As can be appreciated from the above, the advantages of the compositions of the present invention include: It avoids the use of expensive N-P-K fertilizers or equivalents and the disadvantages of such fertilizers. This substantially eliminates or reduces the need for pesticides, herbicides and fungicides, and the composition clearly tends to control these pests naturally. This is considered to enable and promote more uniform moisture permeation in the soil which makes nutrients released from coal more available to plants over a shorter period than is possible using conventional fertilizers. In addition, the compositions of the present invention have no adverse effects on soil pH, resulting in the appearance of earthworms that produce greener plant leaves, promote seed germination, increase plant yield, and aid in soil nutrient fertilization. To promote larger, taller, thicker plants, crops and plant stems; It retains moisture in the soil, which reduces soil erosion, moisture evaporation and moisture outflow, thus promoting more efficient use of moisture, while separately promoting drainage in soil areas of excess moisture accumulation and promoting moisture retention during dry weather. On the other hand, it aids in the outflow of moisture through the soil in hot or dry weather.

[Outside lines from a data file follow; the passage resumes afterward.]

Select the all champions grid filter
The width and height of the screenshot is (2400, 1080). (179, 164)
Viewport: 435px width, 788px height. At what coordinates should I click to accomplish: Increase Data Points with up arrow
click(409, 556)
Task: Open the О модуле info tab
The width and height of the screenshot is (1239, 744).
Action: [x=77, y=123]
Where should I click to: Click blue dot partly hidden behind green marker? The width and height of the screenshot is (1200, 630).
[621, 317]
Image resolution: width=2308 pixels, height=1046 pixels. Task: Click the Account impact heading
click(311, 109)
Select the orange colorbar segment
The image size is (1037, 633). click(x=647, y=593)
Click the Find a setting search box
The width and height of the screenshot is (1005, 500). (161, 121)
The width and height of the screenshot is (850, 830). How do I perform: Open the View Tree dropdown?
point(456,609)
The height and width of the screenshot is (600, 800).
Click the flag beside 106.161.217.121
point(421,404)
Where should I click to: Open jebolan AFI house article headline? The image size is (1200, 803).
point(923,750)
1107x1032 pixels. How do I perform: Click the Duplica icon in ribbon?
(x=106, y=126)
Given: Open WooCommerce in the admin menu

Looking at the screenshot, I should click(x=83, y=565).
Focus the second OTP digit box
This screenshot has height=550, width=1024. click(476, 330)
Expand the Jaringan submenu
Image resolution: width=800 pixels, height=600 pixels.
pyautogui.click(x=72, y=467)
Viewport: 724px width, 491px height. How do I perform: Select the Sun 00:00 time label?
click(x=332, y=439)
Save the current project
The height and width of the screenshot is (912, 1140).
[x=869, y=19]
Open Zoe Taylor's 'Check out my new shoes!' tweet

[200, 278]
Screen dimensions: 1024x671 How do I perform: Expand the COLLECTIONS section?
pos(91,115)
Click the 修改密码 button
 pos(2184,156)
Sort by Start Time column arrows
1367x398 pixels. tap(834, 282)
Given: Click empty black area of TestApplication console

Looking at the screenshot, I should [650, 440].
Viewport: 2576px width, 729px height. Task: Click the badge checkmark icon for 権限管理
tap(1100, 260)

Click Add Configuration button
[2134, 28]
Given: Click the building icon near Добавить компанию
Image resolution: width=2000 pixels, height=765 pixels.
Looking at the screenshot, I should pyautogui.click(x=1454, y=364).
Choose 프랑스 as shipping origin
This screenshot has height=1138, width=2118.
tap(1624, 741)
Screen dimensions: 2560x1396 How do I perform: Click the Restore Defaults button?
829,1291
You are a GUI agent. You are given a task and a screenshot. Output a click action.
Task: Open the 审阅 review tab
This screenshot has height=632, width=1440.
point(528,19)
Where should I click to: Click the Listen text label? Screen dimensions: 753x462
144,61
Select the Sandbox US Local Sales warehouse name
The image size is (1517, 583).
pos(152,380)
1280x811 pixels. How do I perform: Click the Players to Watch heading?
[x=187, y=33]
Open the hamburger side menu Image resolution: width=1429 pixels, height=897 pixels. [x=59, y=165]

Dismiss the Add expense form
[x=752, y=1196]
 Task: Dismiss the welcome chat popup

Various modifications can be made in the present invention as described above and as defined in the claims below.

Claims (7)

Biodegradable plant growth composition consisting essentially of coal particulates, sodium molybdate, linear alcohol alkoxylates, magnesium sulfate, sand and water. The method of claim 1, wherein 40 to 80% by weight of 100 mesh or finer coal fine particles; 0.01 to 1 weight percent sodium molybdate; 0.2 to 2 weight percent water; 0.1 to 1 weight percent linear alcohol alkoxylate; 0.001% to 4% magnesium sulfate; And a composition consisting essentially of residual amounts of sand. A method for improving crop yield, comprising applying the composition of claim 1 to the soil of a crop. A method of promoting plant growth in said reclaimed soil, comprising applying the composition of claim 1 to coal open-mining or deep-mining soil. The method of claim 4, wherein the plant growth is promoted without the use of pesticides, herbicides, fungicides or insecticides. 6. The method of claim 5, wherein said composition is applied to the periphery of fruit water to promote plant growth such that the yield or quality of the fruit produced, or both, is improved. The method of claim 5, wherein the composition is applied to soil in which the vegetable or fruit grows to promote growth of the vegetable or fruit.